Where do I start with this post? When I first started out blogging it was all I could think about. Fast forward two years and it is still all I think about. Well along with my husband, dogs, house, contracts, collaborations, renovations, pregnancy, travel, blogging more, laundry, family, friends, not cooking enough, being a better wife, better person, Christian, working out more. So yeah there are a lot of things on my mind all the time. I am sure many of you feel the same way.
When I started blogging, I had a clear vision. I had a lot of big plans, and I was able to execute those dreams and ideas most of the time. I was sorting through folders on my computer, and I thought, wow where did that girl get all her energy? Now, I can barely make it up past 9 pm! Don’t get me started on trying to work out that is non-existent.

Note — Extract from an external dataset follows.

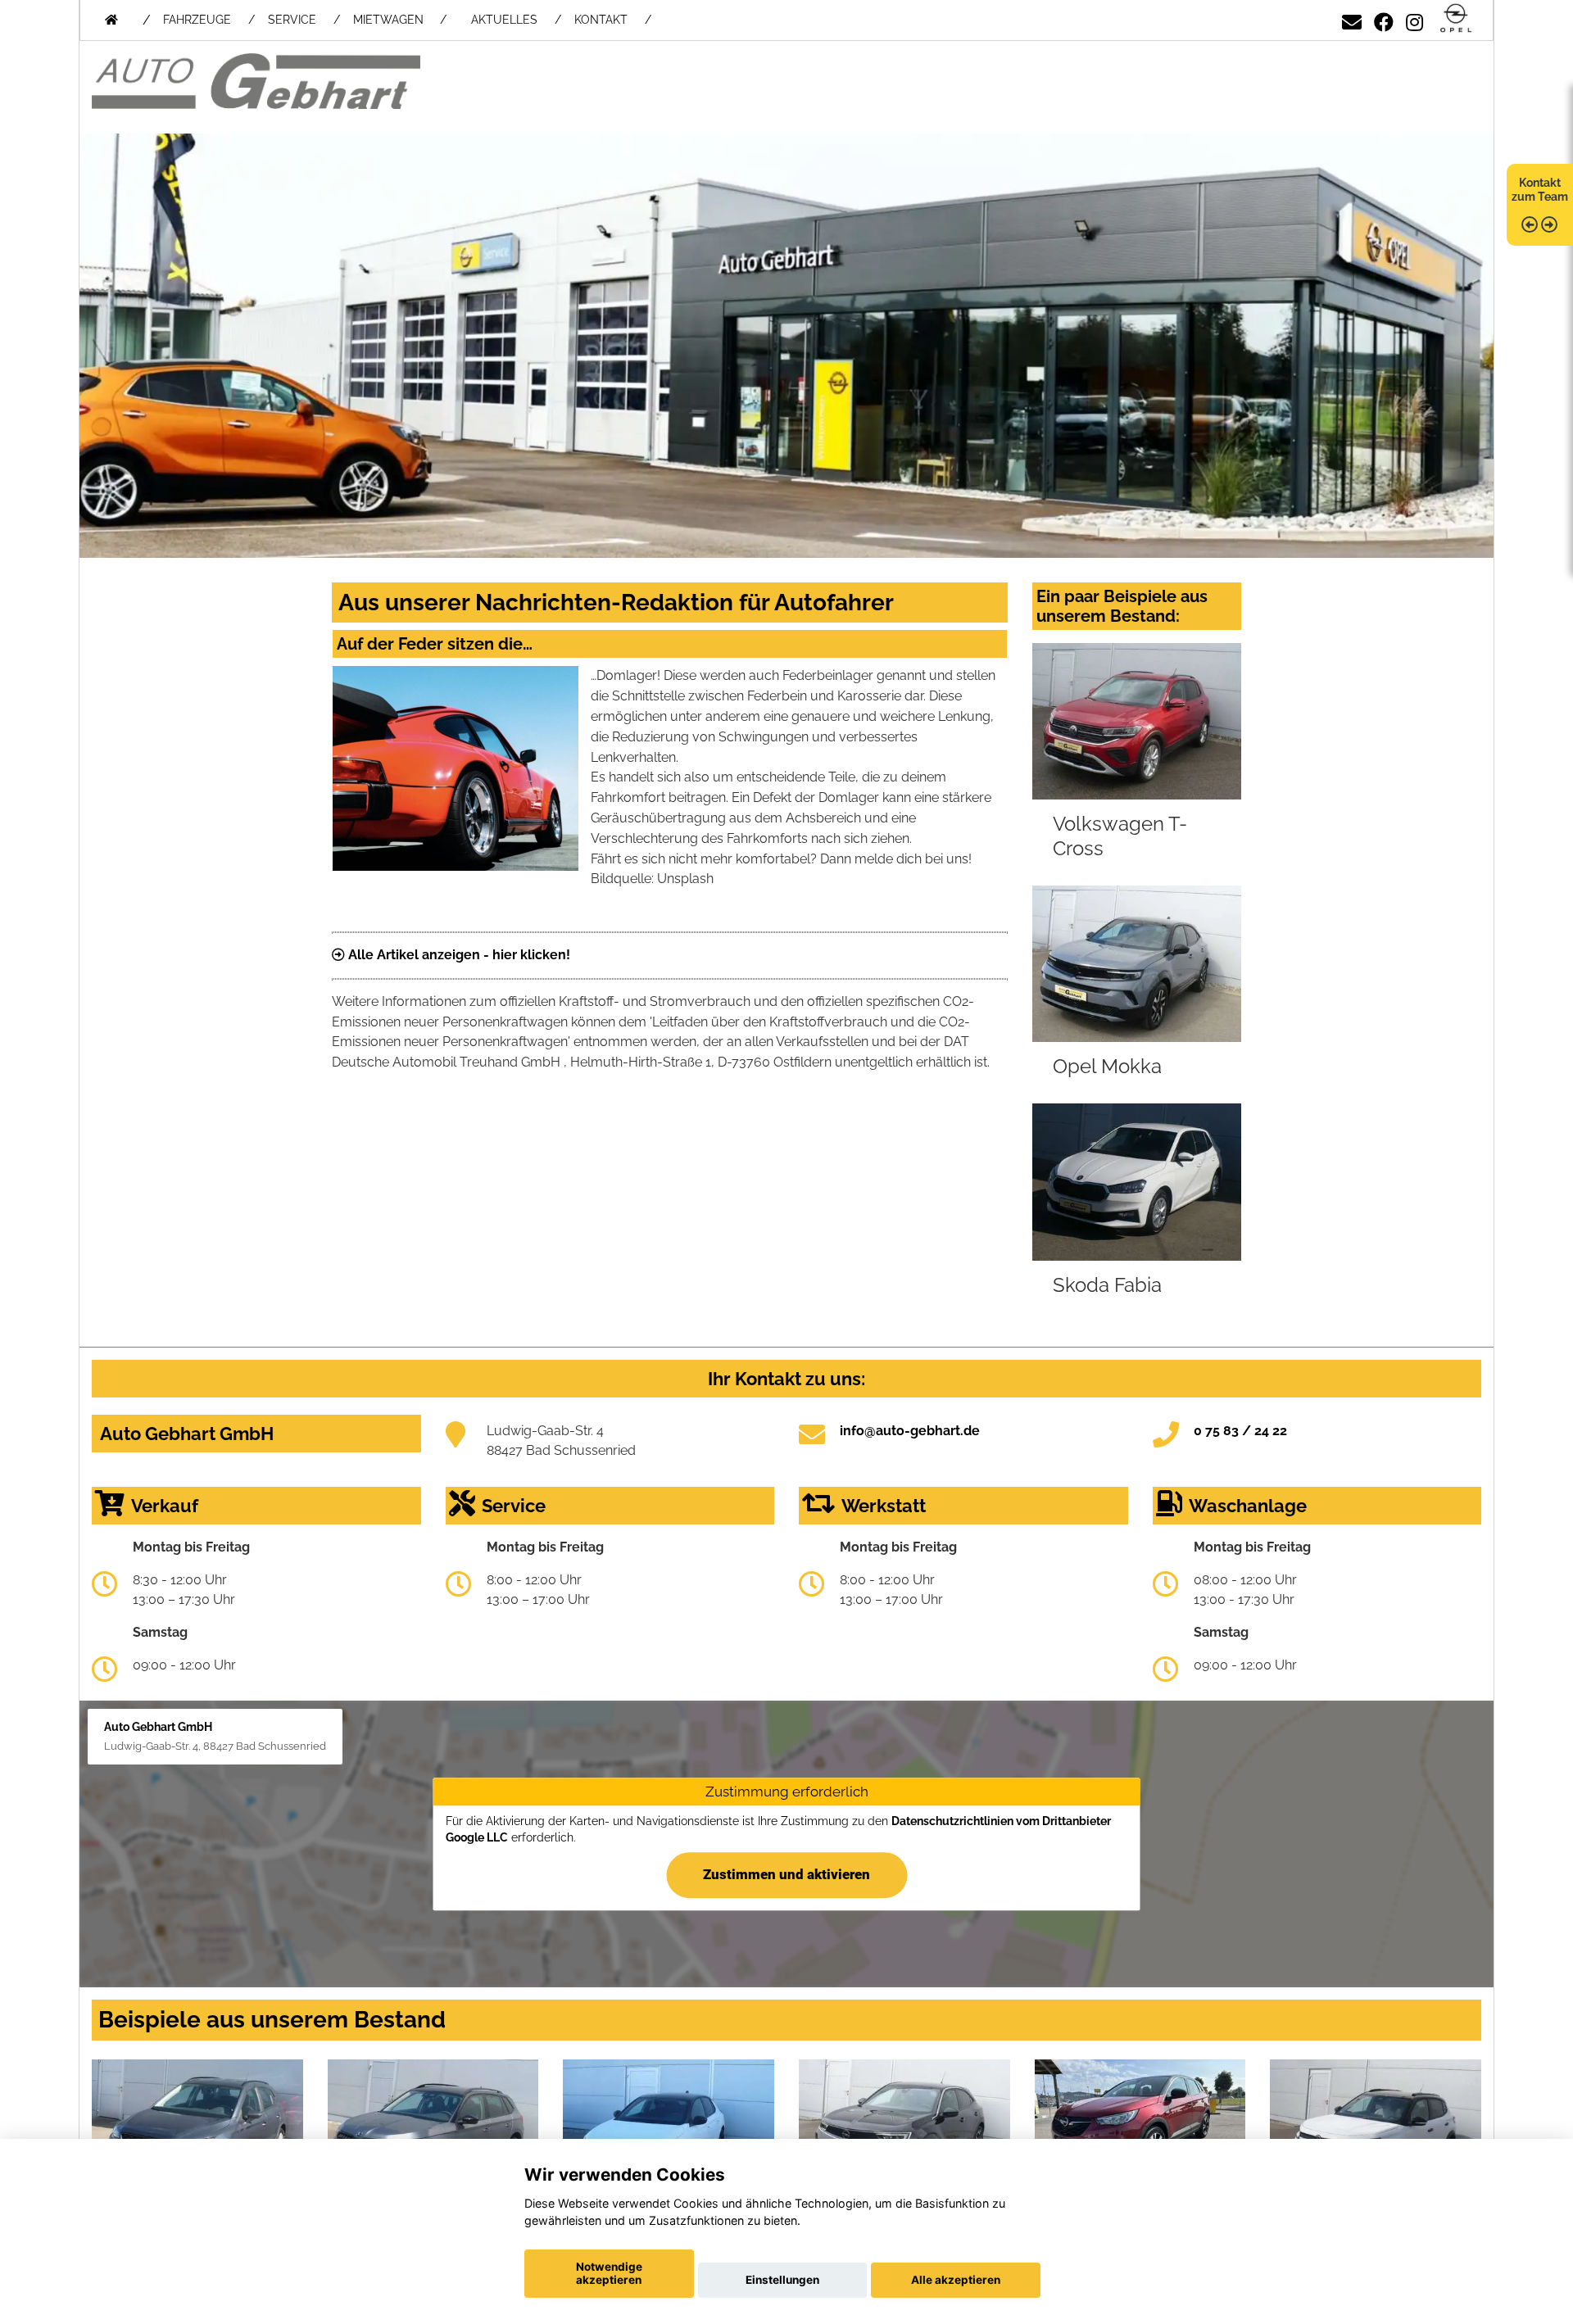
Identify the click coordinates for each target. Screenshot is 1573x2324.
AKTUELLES (504, 19)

Life seems to come at all of us so fast. I will sit and feel like I am lazy then I start to add up all the things going on and I think to myself wow, okay slow down! We all have that need to prove that we are doing enough. The term I’m busy is just part of our regular dialogue and yesterday I made it a point just to connect. To put my phone away and be present. I felt like a million bucks.

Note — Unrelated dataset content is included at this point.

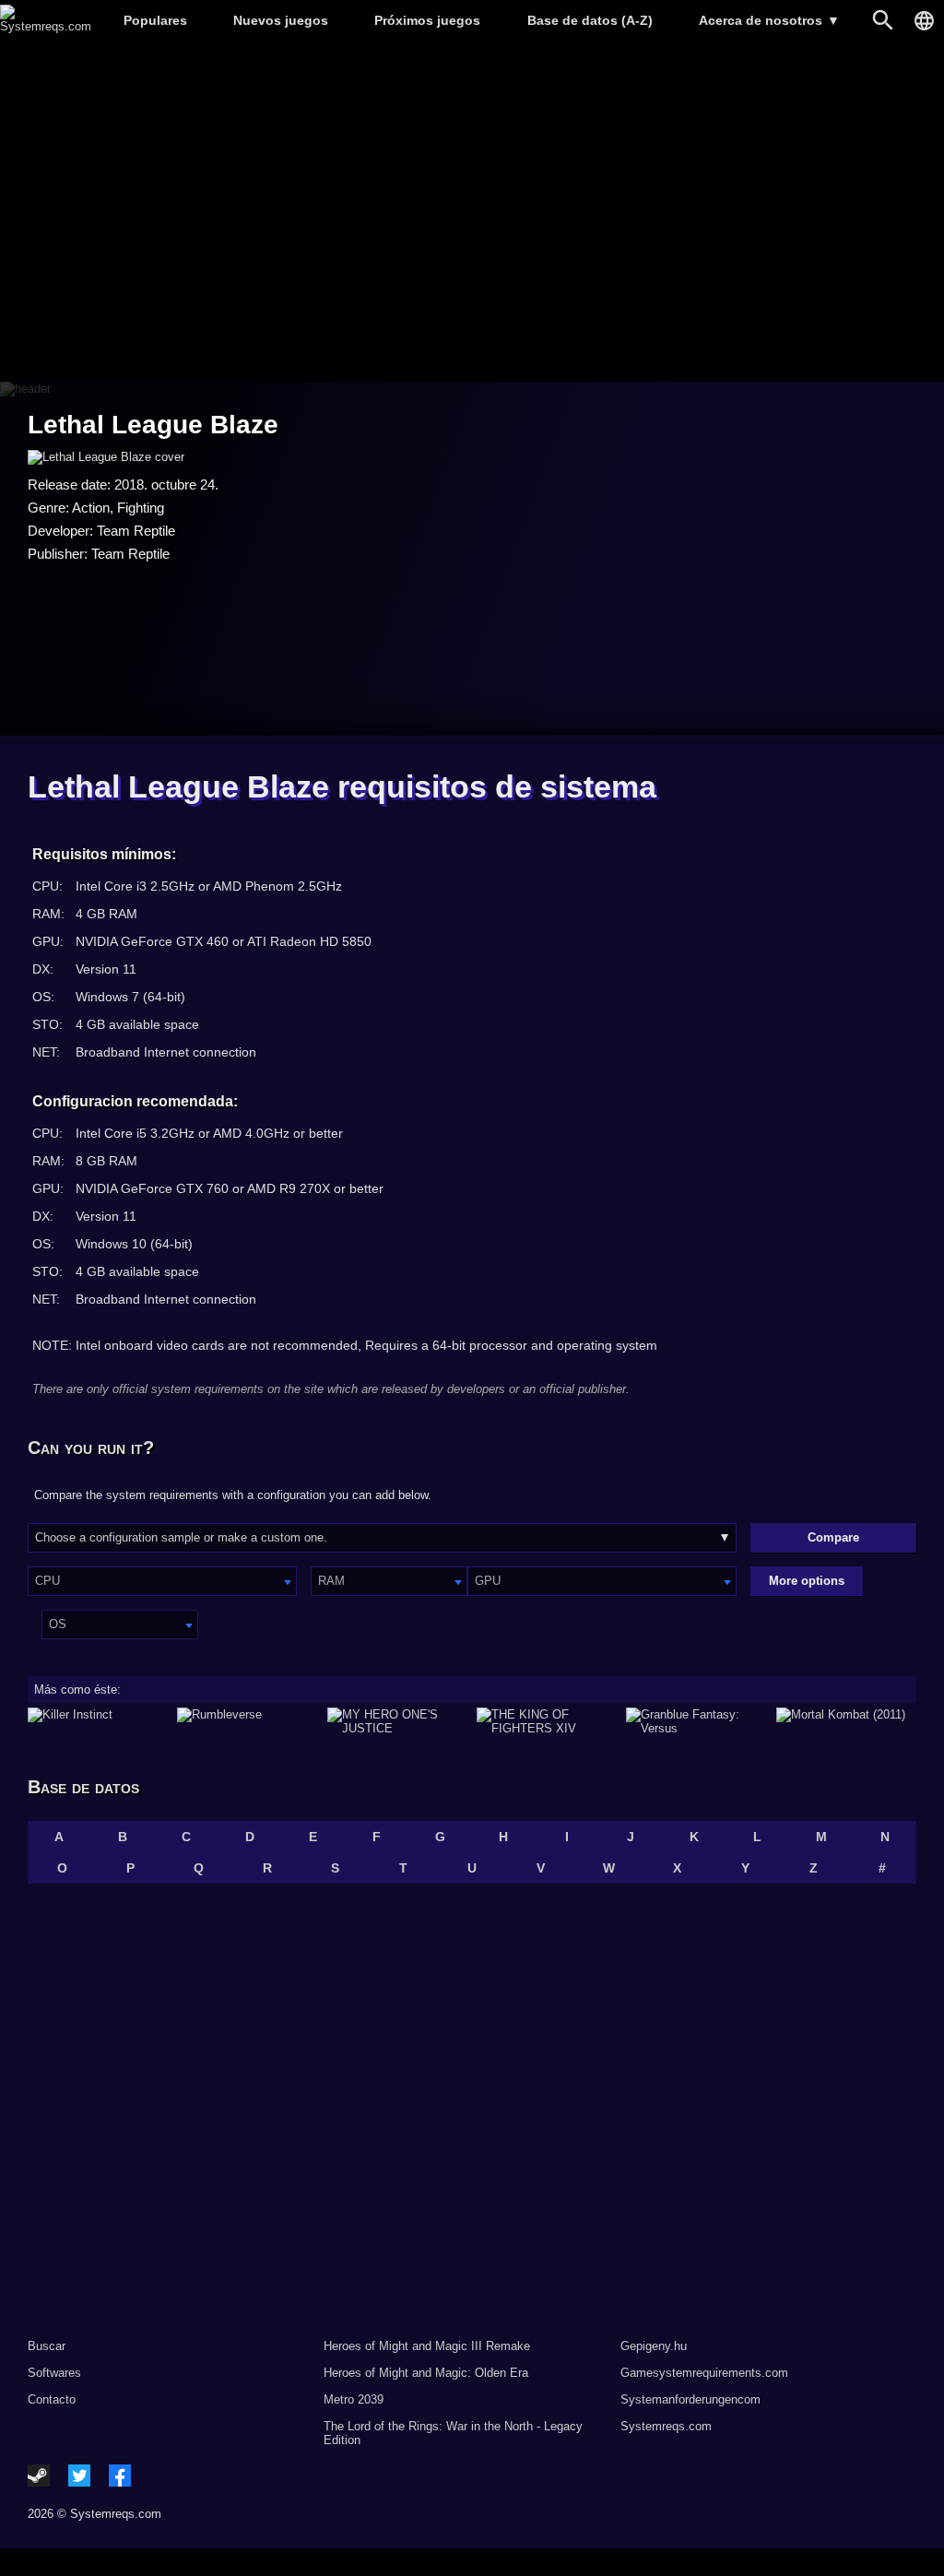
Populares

John and I have the luxury of spending a lot of time together. We enjoy one another’s company and doing mundane tasks together. He is the first person I call when something goes right or wrong. We are having a tiny human together, so we are bonded for eternity. He has also been my most prominent advocate for knowing my self-worth, fighting for myself on campaigns with brands, sticking up for me when I needed it most, and most importantly just being there.
He hates being behind the camera. Cringes when I tell him we are going to take photos but he was such a great sport when I asked him to take these with me. We were celebrating our 5th Wedding Anniversary in Sonoma, California. I was working with a brand on a trip collaboration for the blog. The timing worked out perfectly as we were able to work and play. Thankful John supports both.
A lot of talks went down over wine and cheese plates about our future. What that looked like, where we would be on our anniversary next year, did we want to start a family, were babies for us, should we sell the house and travel, what were our biggest goals. I remember all of it in my head, so clearly, I also remember the wine. Boy, do I miss that! The night we found out we were pregnant John opened one of the bottles we purchased in Sonoma to celebrate. It is all about timing.
Timing has played such a significant role in my life journey. Lately, I have thought a lot about that and what that means to me. I started out this year picking my word grace. I did not anticipate it would be such a huge factor in my outlook. I broke down the other day because being pregnant is beautiful it is life-changing, and the sacrifices made are all wonderful, but watching my body change has been a little challenging. When my jeans didn’t fit it was a hard pill to swallow. And yet, I am so thankful for that all at the same time.
John has been nothing but supportive. He tells me I look beautiful when I just want to sit in my pajamas all day. When I find myself in tears at night, when I get down on my self, when I can’t do all the things I want to do, or when I just feel like I am not enough. We all have those low days. The ones where a bowl of ice cream and a bottle of wine will do just the trick.
I have them a lot. A lot more lately too.
The weather has been getting me down because there is at least a foot of snow on the ground. I walked past my high heels and had to tell them we couldn’t go out again today. My dogs are sick of running around the dining room table, and I am sick of sweaters or anything that has the word layer in it! Okay, I am done complaining now! Pretty sure that felt good though.
Needless to say yesterday I signed up for a prenatal yoga class. I was dreading it. Organized activities are so not my kind of thing. I had been sick which ideally was the perfect excuse to cancel, and I didn’t. I put on my too-tight yoga pants and had to change to a different pair after thirty minutes of research on the topic of “wearing too tight of clothes and if it can hurt your baby”…google it. Beyond me how all of this information makes its way on the internet. But I was sitting in the kitchen, and I thought this is stupid I am not going to go, and then John texted me and said, “I am proud of you, and I hope this yoga class is perfect for you.” Welp, how could I not go? My biggest supporter cheering me on?
Sitting in the class, the teacher asked all of us to turn around and introduce ourselves and tell our due dates. I was instantly regretting my decision to attend. I hate group exercises like this; I am terrible at games and situations like this make me want to crawl into the darkest corner! In the end, it was just what I needed. She asked each person to share their highlight of the week. Hearing some of the simple joys of women who were complete strangers was extremely encouraging. Nothing like I won the lottery but simple everyday things like we had a snow day, so we were able to spend an entire day together relaxing. Okay, thank you, my perspective is in check now!
The below images have been sitting on my computer since September. Today I passed by the folder and opened it up, and thought they were too lovely not to share. Will Khoury captured these for us because I knew they might be some of the last photos we would take before we had a baby. I love that there is so much joy and love in these and I thought that perhaps they would encourage you somehow.